# Passage provided:
*** Begin section ***
Mutations in the substrate binding glycine-rich loop of the mitochondrial processing peptidase-α protein (PMPCA) cause a severe mitochondrial disease

Cold Spring Harb Mol Case Stud. 2016 May;2(3):a000786. doi: 10.1101/mcs.a000786.

Abstract

We describe a large Lebanese family with two affected members, a young female proband and her male cousin, who had multisystem involvement including profound global developmental delay, severe hypotonia and weakness, respiratory insufficiency, blindness, and lactic acidemia-findings consistent with an underlying mitochondrial disorder. Whole-exome sequencing was performed on DNA from the proband and both parents. The proband and her cousin carried compound heterozygous mutations in the PMPCA gene that encodes for α-mitochondrial processing peptidase (α-MPP), a protein likely involved in the processing of mitochondrial proteins. The variants were located close to and postulated to affect the substrate binding glycine-rich loop of the α-MPP protein. Functional assays including immunofluorescence and western blot analysis on patient's fibroblasts revealed that these variants reduced α-MPP levels and impaired frataxin production and processing. We further determined that those defects could be rescued through the expression of exogenous wild-type PMPCA cDNA. Our findings link defective α-MPP protein to a severe mitochondrial disease.

Keywords: diffuse cerebellar atrophy; generalized hypotonia due to defect at the neuromuscular junction; hydrocephalus; mitochondrial encephalopathy.
*** End section ***
# Given material:
*** Begin section ***
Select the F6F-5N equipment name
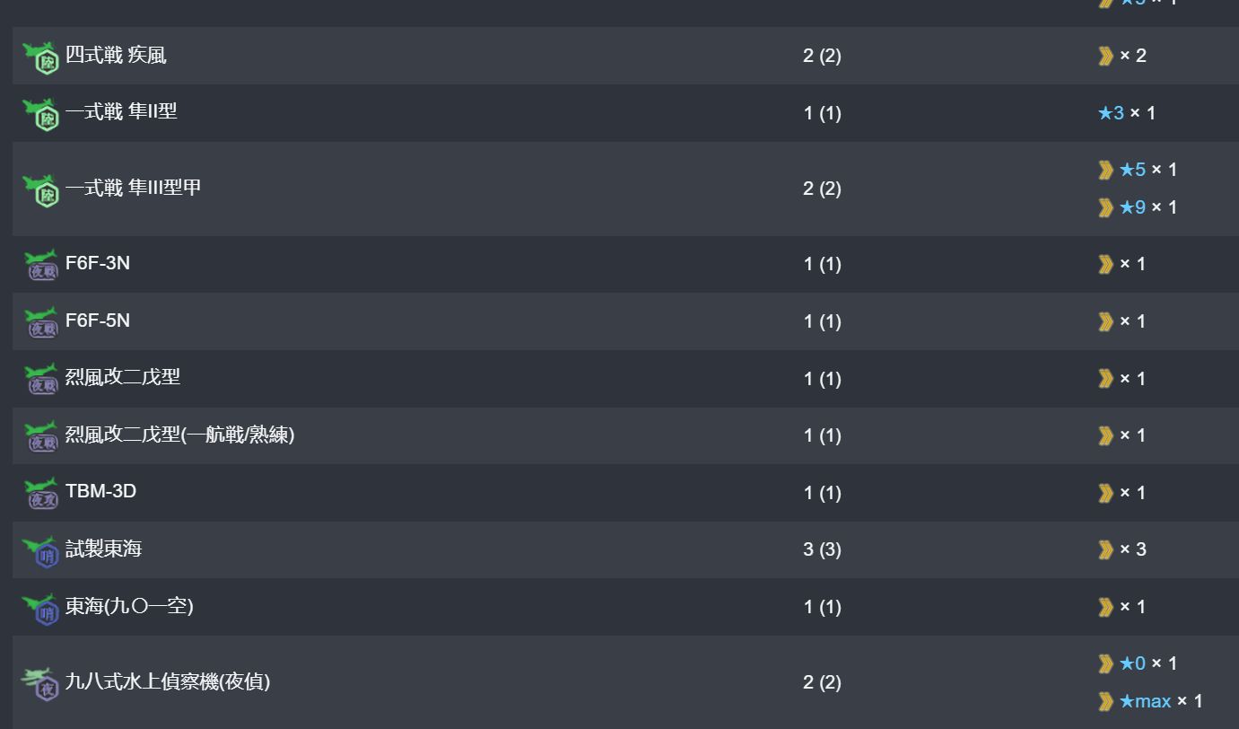[x=98, y=321]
*** End section ***
# Exercise directions:
In the PMPCA abstract, what rescued the defects found in the patient's fibroblasts? The lines have no connection to the PMPCA abstract.

# Result of the exercise:
Expression of exogenous wild-type PMPCA cDNA.